Although the RL model continues to solve at later steps, it begins to have fewer valid completions. This highlights reported differences between RL and ES. Since RL works in action space, it has a quartic relationship with horizon. It will find more signal where the task horizon is shorter. ES is independent of horizon but has a worst case quadratic relationship with parameters so will exploit signal with less stochasticity in parameter space.

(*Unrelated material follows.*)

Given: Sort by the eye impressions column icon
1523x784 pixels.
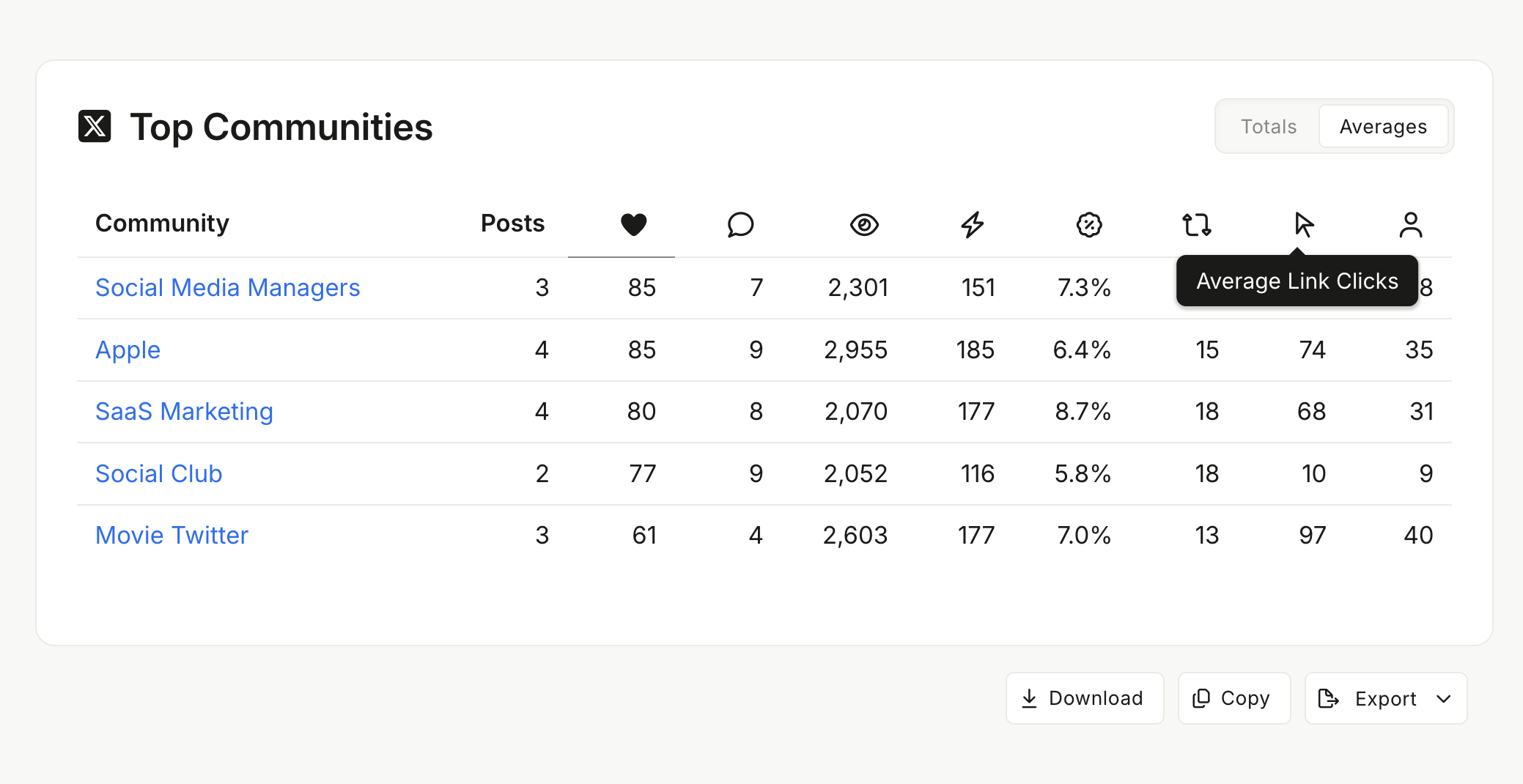Looking at the screenshot, I should tap(864, 224).
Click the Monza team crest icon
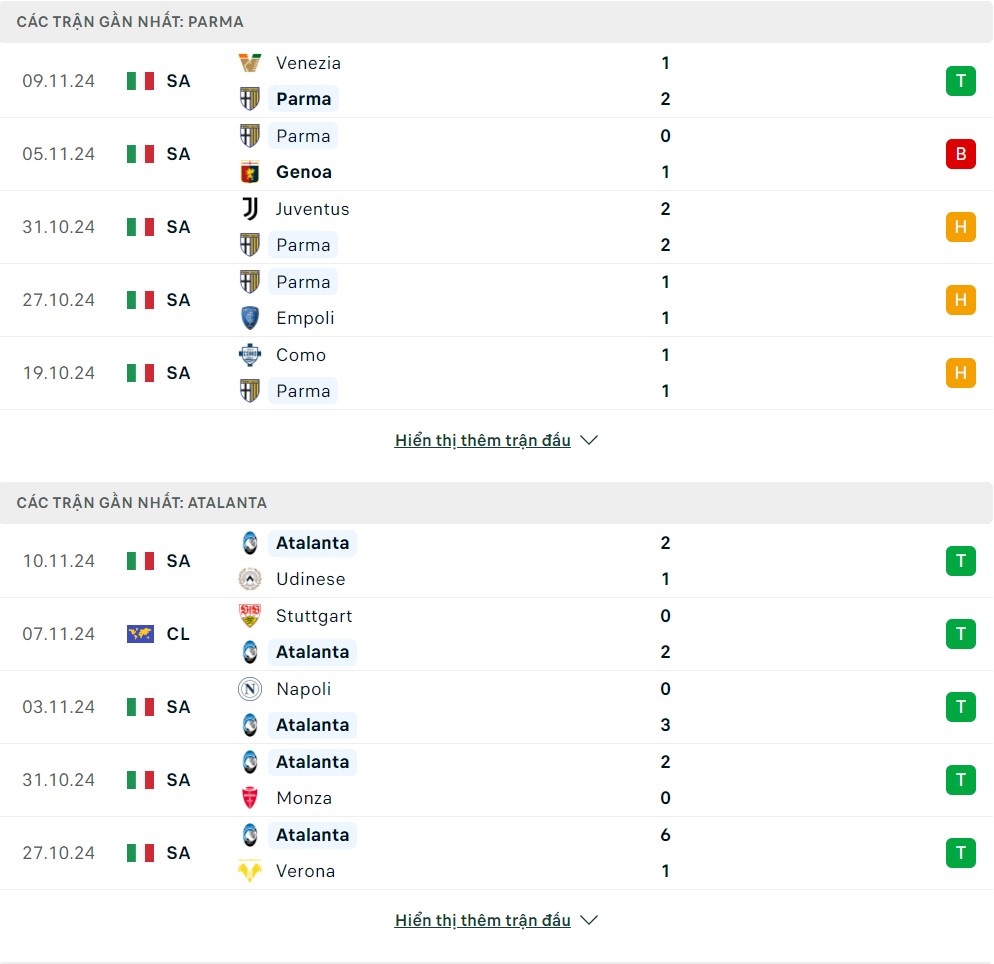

RL learned to maximize reward using a strategy which required a lower action horizon (get to the correct word) while ES maximized reward through something that likely showed up more often in training (following a specific format). Formatting under that assumption is an easier task to find in the neural thicket. The training strategies seem to pick up on different signals.

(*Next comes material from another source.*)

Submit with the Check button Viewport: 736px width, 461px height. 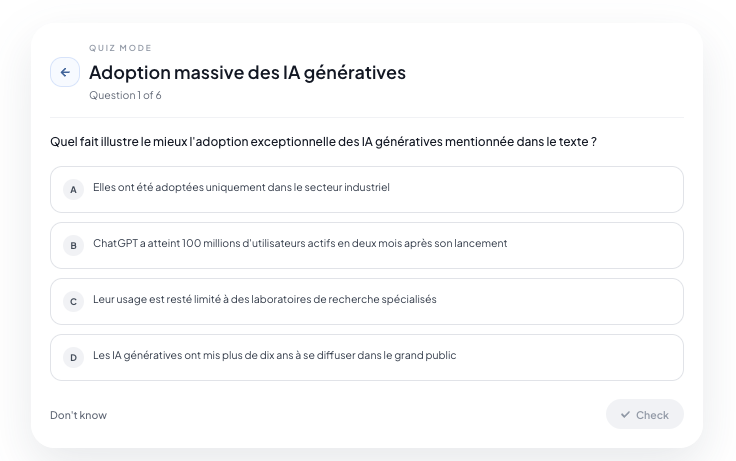(644, 414)
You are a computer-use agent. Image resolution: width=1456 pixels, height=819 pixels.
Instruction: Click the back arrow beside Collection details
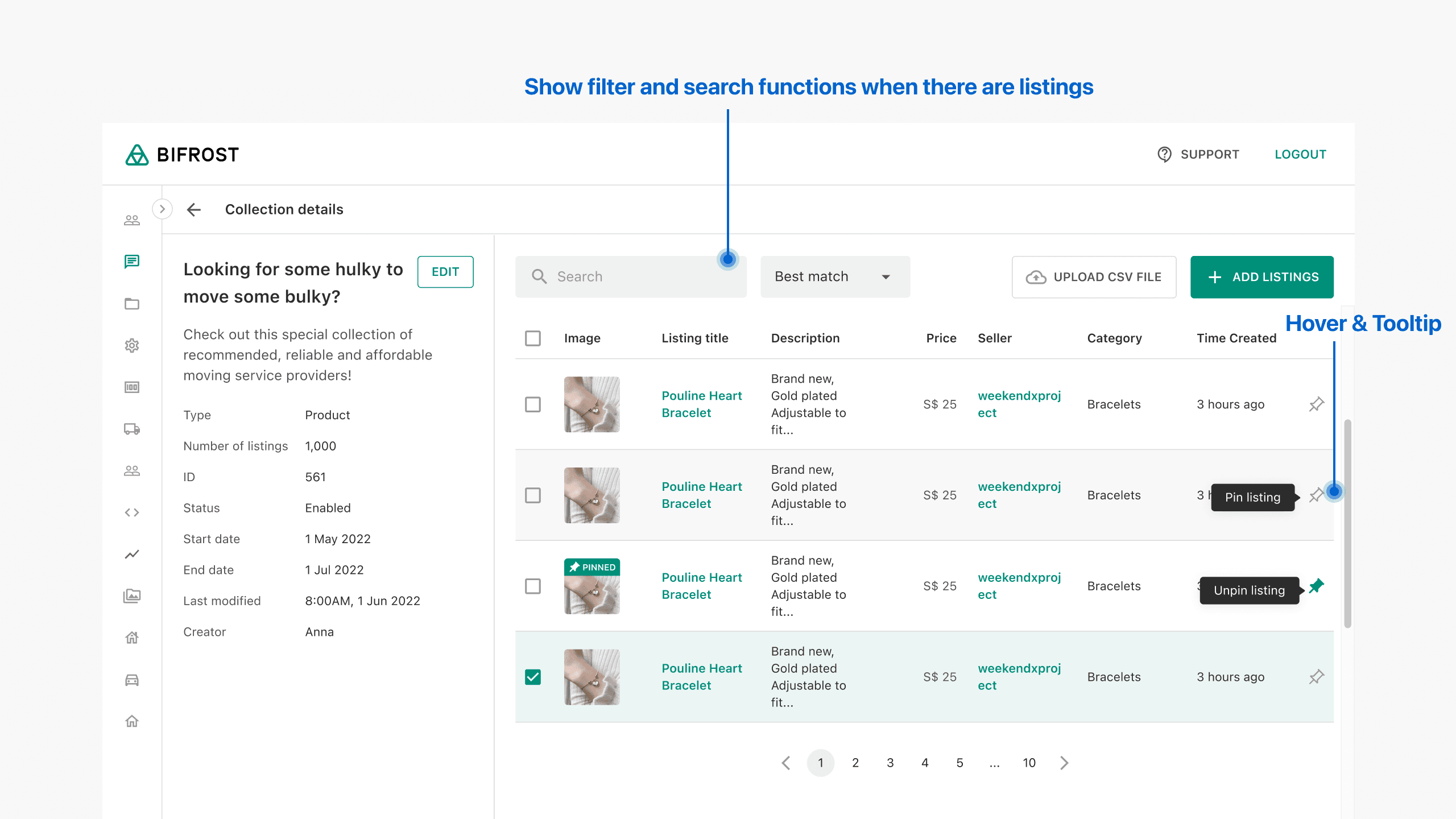point(194,209)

That difference is cool! It implies that the signal source is different between RL and ES algorithms (at least within some tasks). There is bound to be overlap in the signal but because the two training regimes learned different strategies then we know that there is ample non-overlapping signal. These two training strategies can be used together to increase our reward and vary the training.

Ending Notes

This post came about because I was reading a new paper on quantization and had questions. It led down a rabbit hole. I now don’t believe one zeroth order optimizer method is better than the other. Both have their benefits. In fact, I am looking forward to using a joint training strategy. I am looking forward to training quantized models directly (QES like). I’m looking forward to exploring more niches. There are many left.

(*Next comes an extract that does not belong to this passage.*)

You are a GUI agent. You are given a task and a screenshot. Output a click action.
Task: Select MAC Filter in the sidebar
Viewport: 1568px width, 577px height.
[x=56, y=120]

I am currently generating an addition to Prime-RL for the ES used in this blog post. Please let me know your thoughts and consider thoroughly roasting the code when it is released. It should be pretty simple and will be out within a couple weeks of this post. Right now I have a sequential method which benchmarks at 97% of its time in inference. The 3% is weight updates and LoRA loading. The engineering is pretty straightforward so I mostly need to verify it will scale across multi-node training.